━━━ Available records ━━━

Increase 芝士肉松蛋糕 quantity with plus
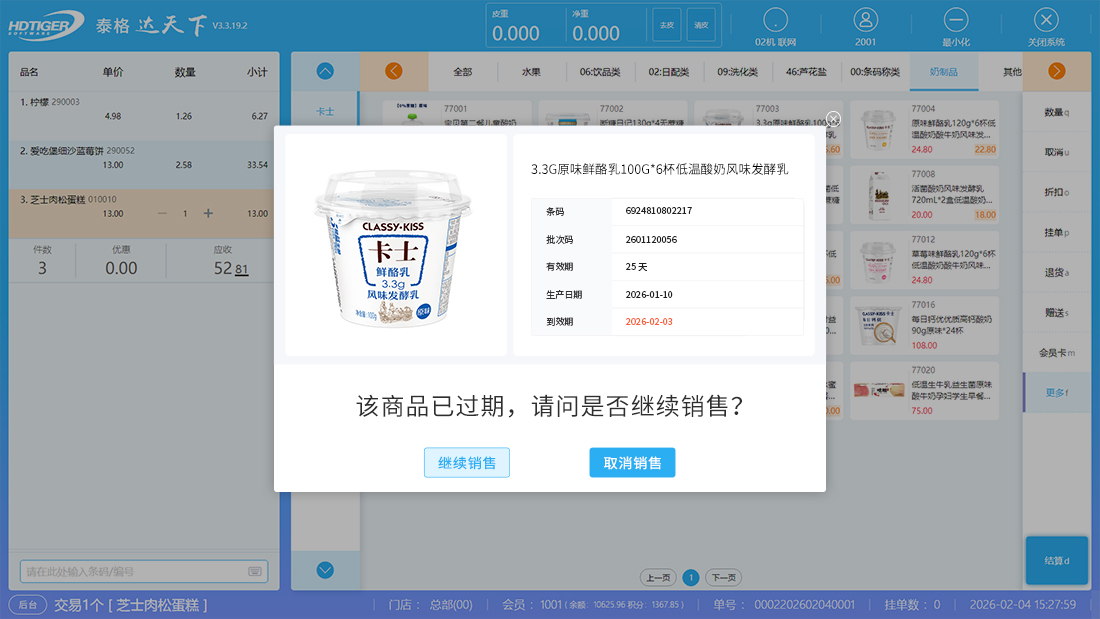The width and height of the screenshot is (1100, 619). (208, 213)
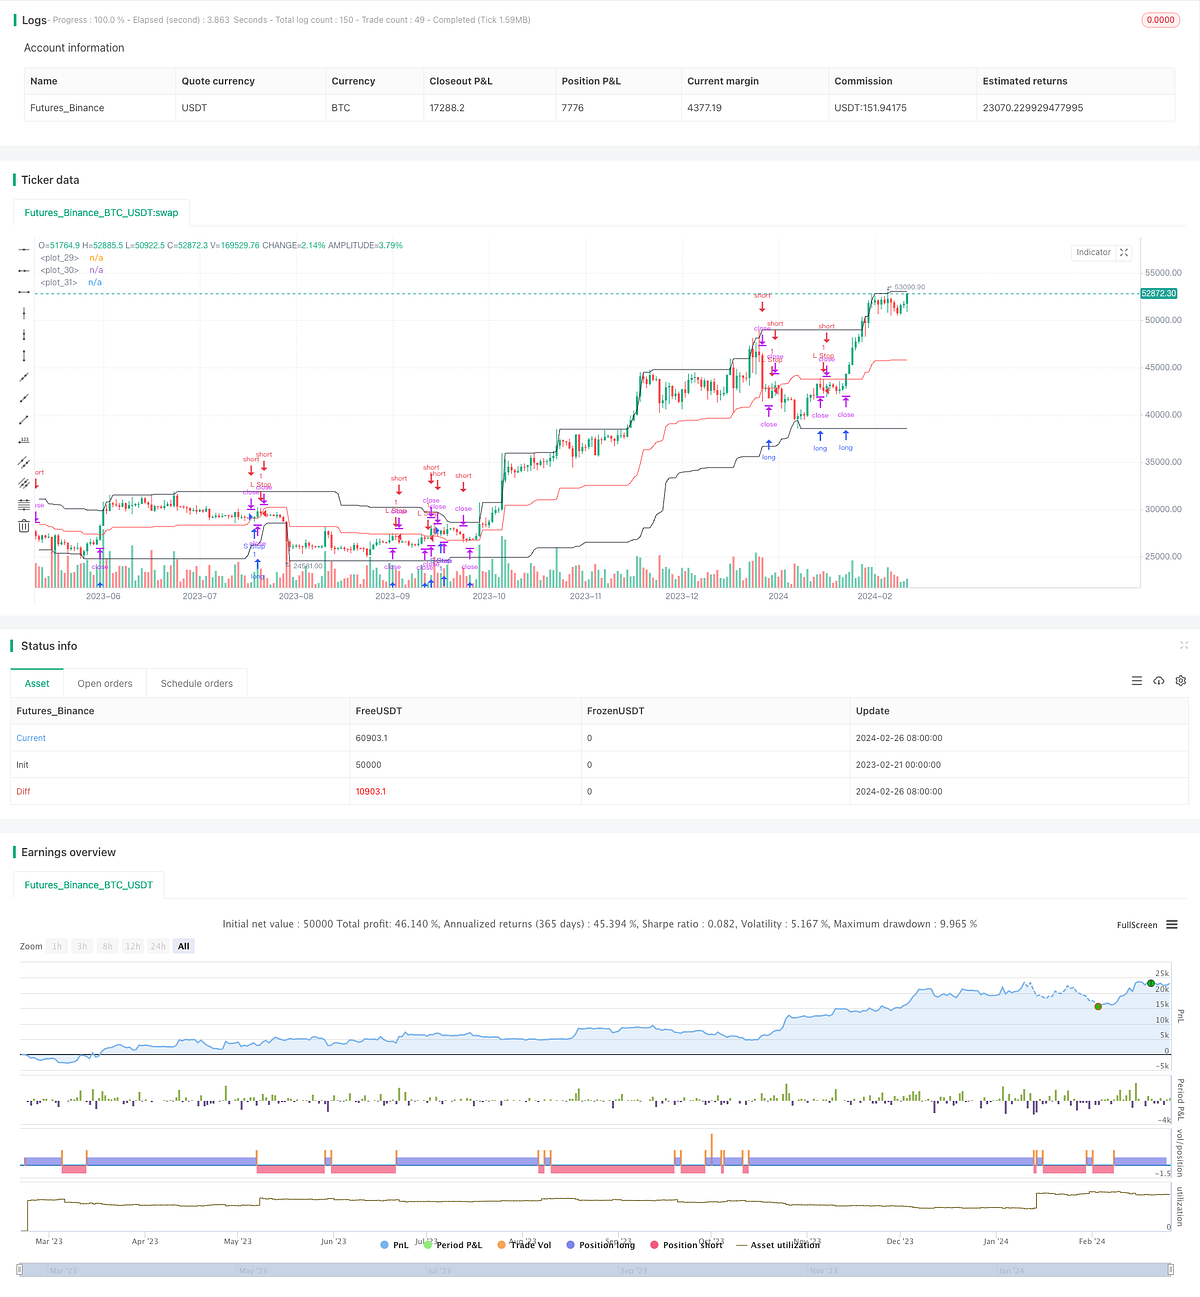
Task: Expand Status info panel with corner arrows
Action: click(1184, 646)
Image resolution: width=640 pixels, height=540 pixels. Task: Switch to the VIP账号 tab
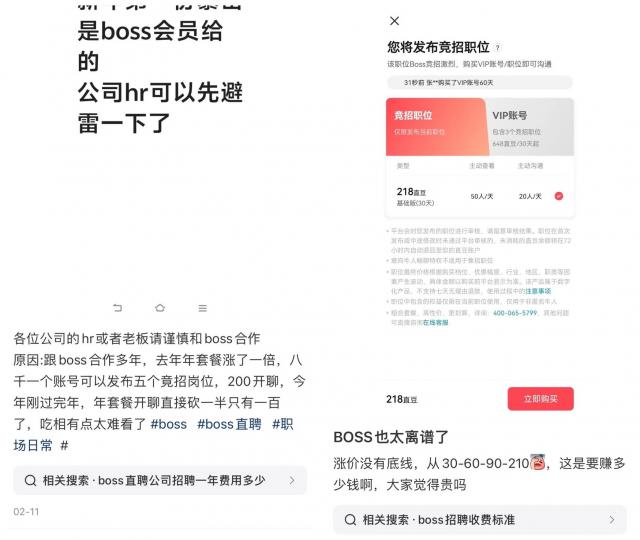pyautogui.click(x=531, y=127)
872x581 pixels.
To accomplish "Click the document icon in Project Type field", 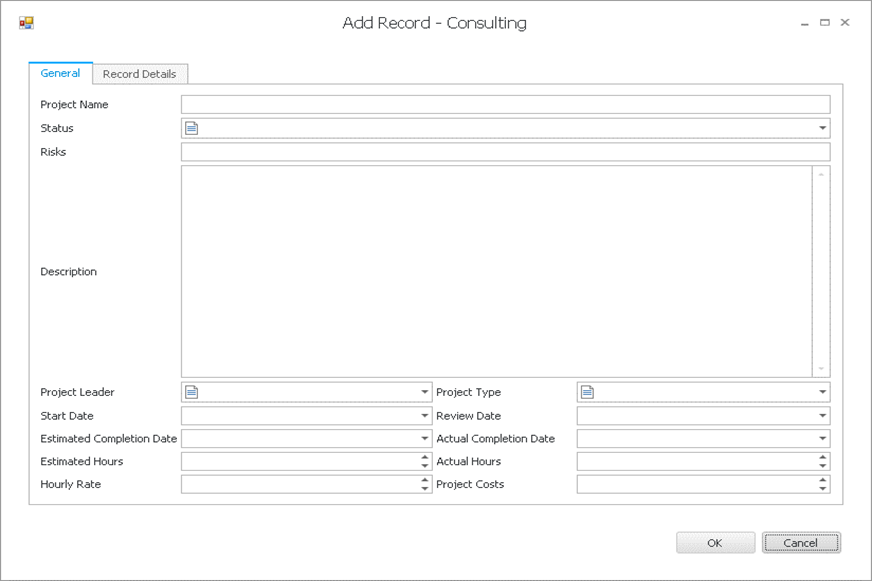I will point(588,392).
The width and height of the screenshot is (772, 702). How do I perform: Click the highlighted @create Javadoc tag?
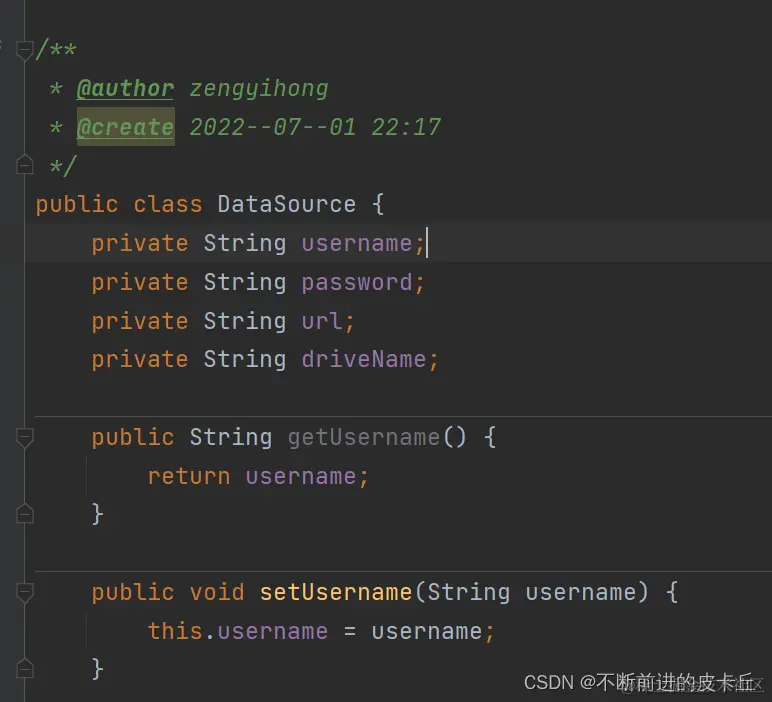[x=125, y=127]
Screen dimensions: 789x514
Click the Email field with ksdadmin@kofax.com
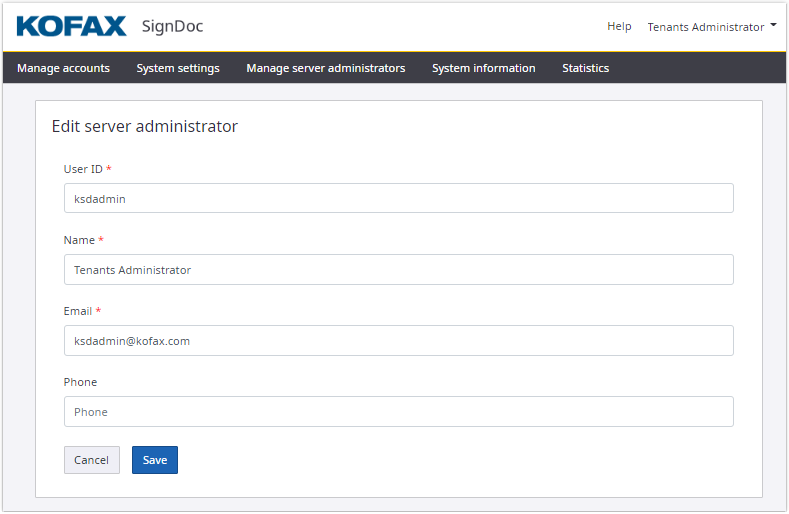point(398,340)
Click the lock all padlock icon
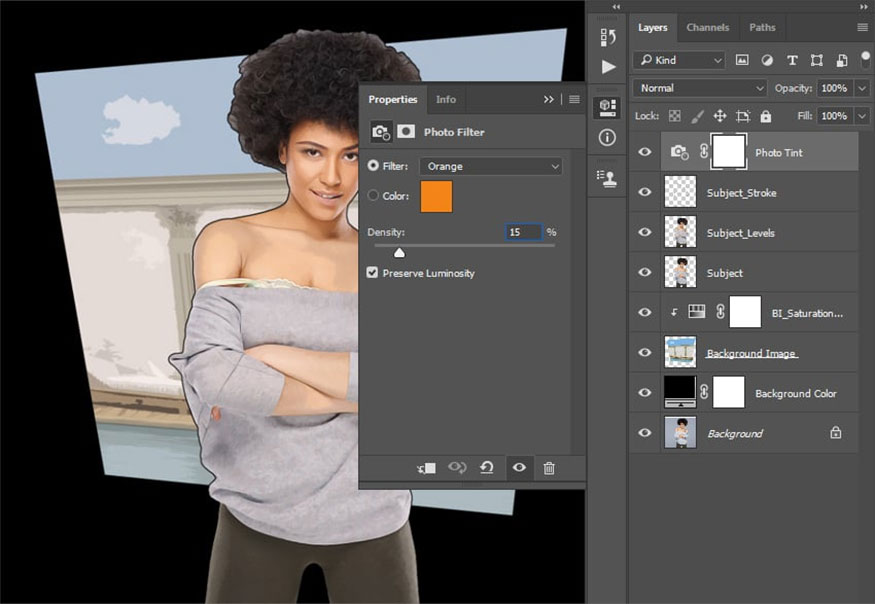875x604 pixels. pyautogui.click(x=766, y=116)
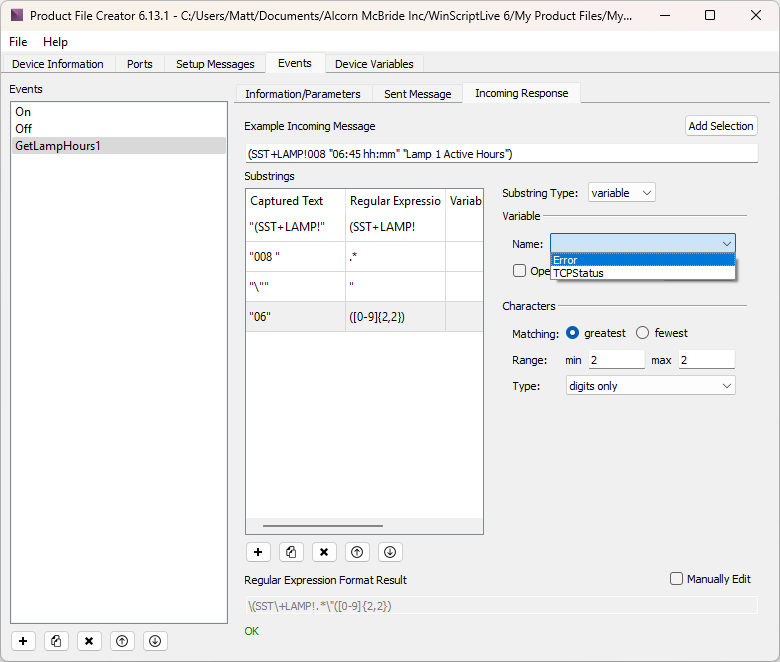Image resolution: width=780 pixels, height=662 pixels.
Task: Click the Range max input field
Action: [706, 360]
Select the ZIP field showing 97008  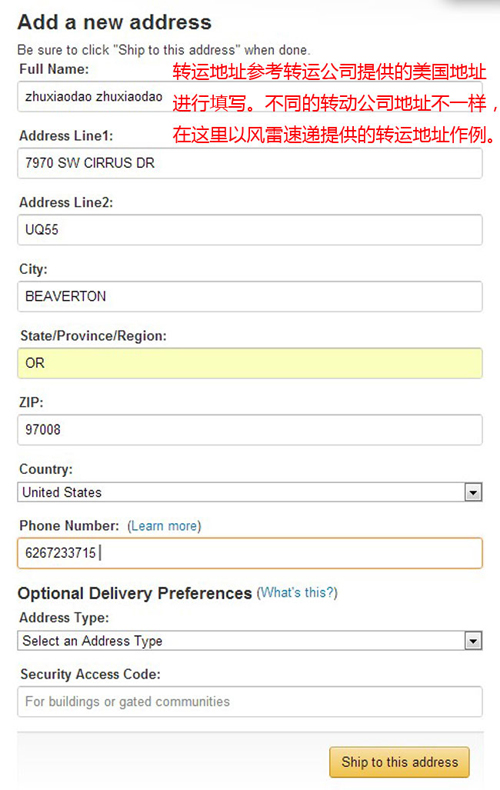pos(250,430)
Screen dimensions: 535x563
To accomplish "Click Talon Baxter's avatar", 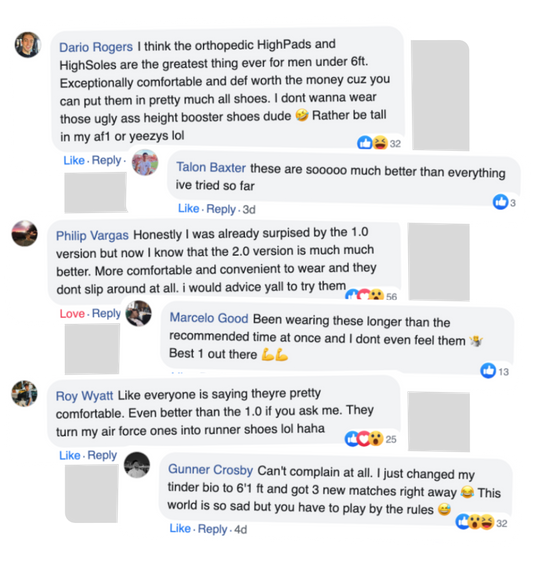I will point(145,162).
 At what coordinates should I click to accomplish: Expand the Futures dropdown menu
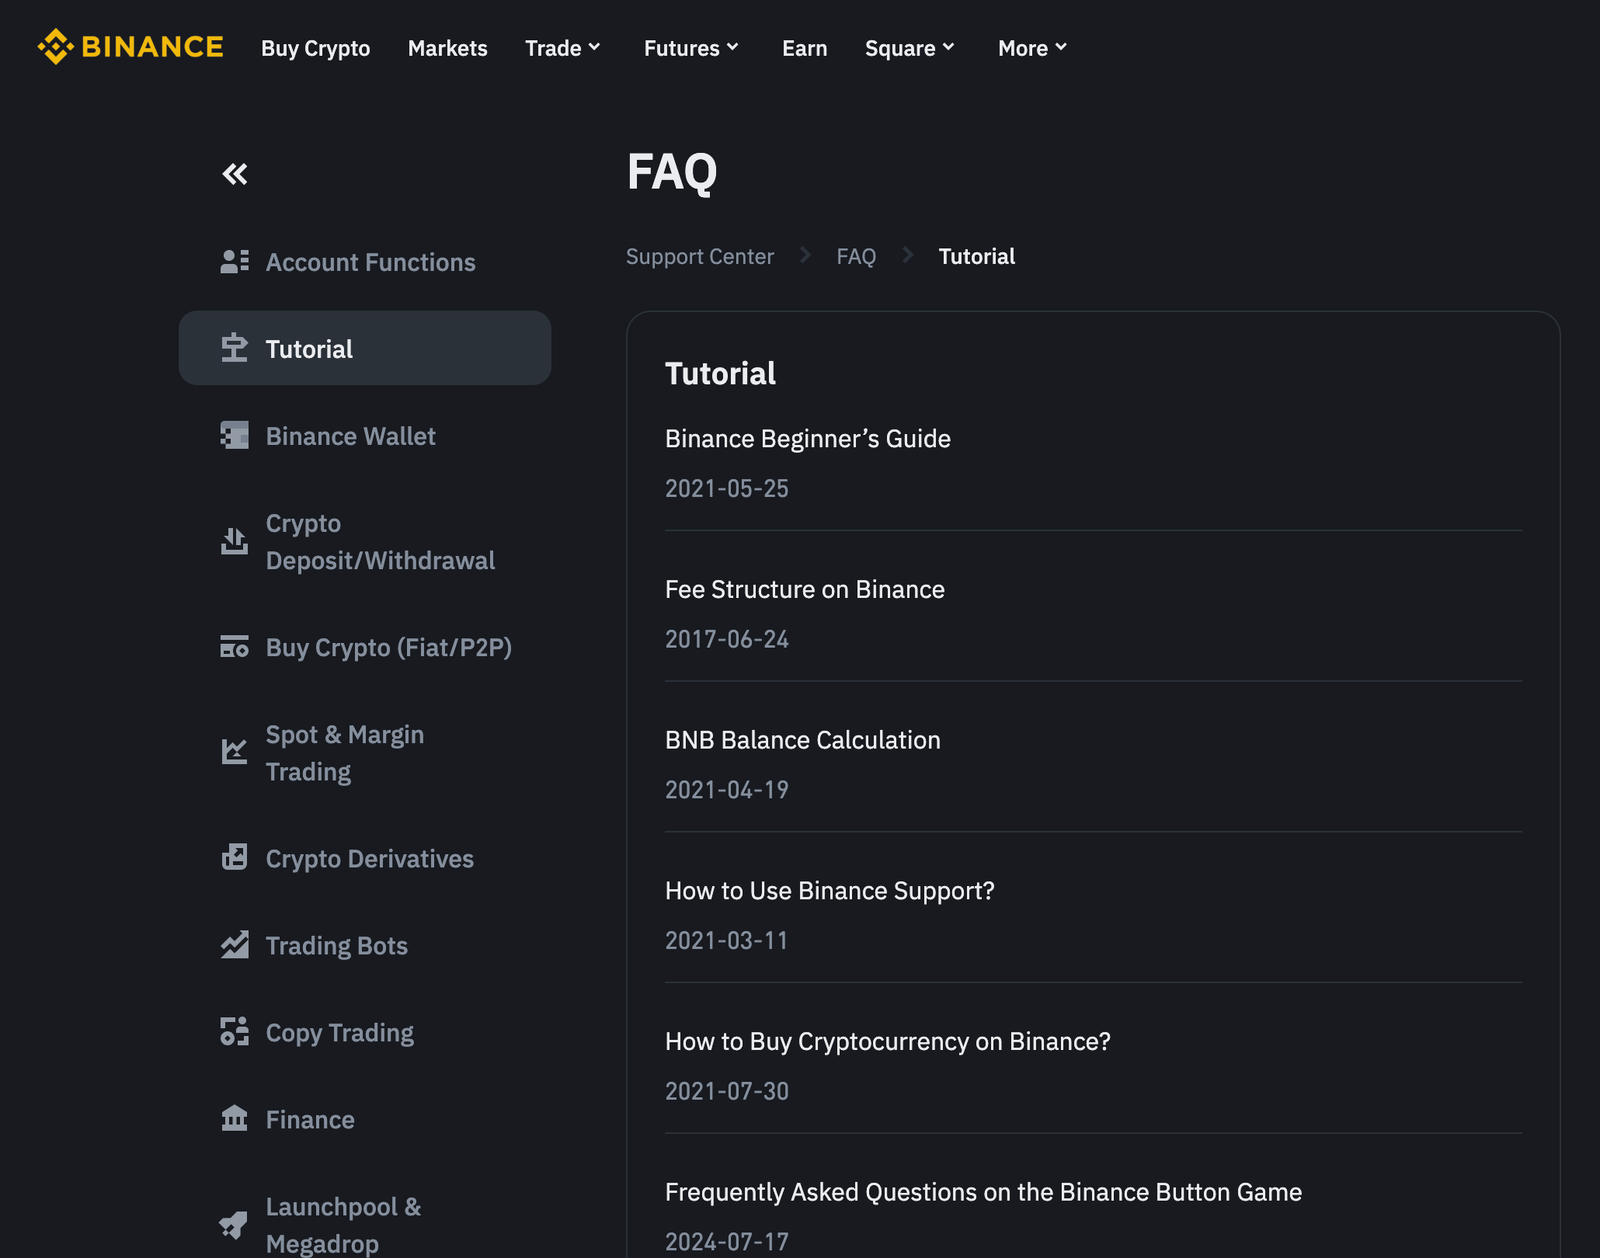point(691,48)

━━━

Skip all pictures. Copy exactly the lines from the one containing "At what coordinates" through the end of the records, both ends included.

Exercise result >>
 At what coordinates should I click to accomplish: Expand the Futures dropdown menu
point(691,48)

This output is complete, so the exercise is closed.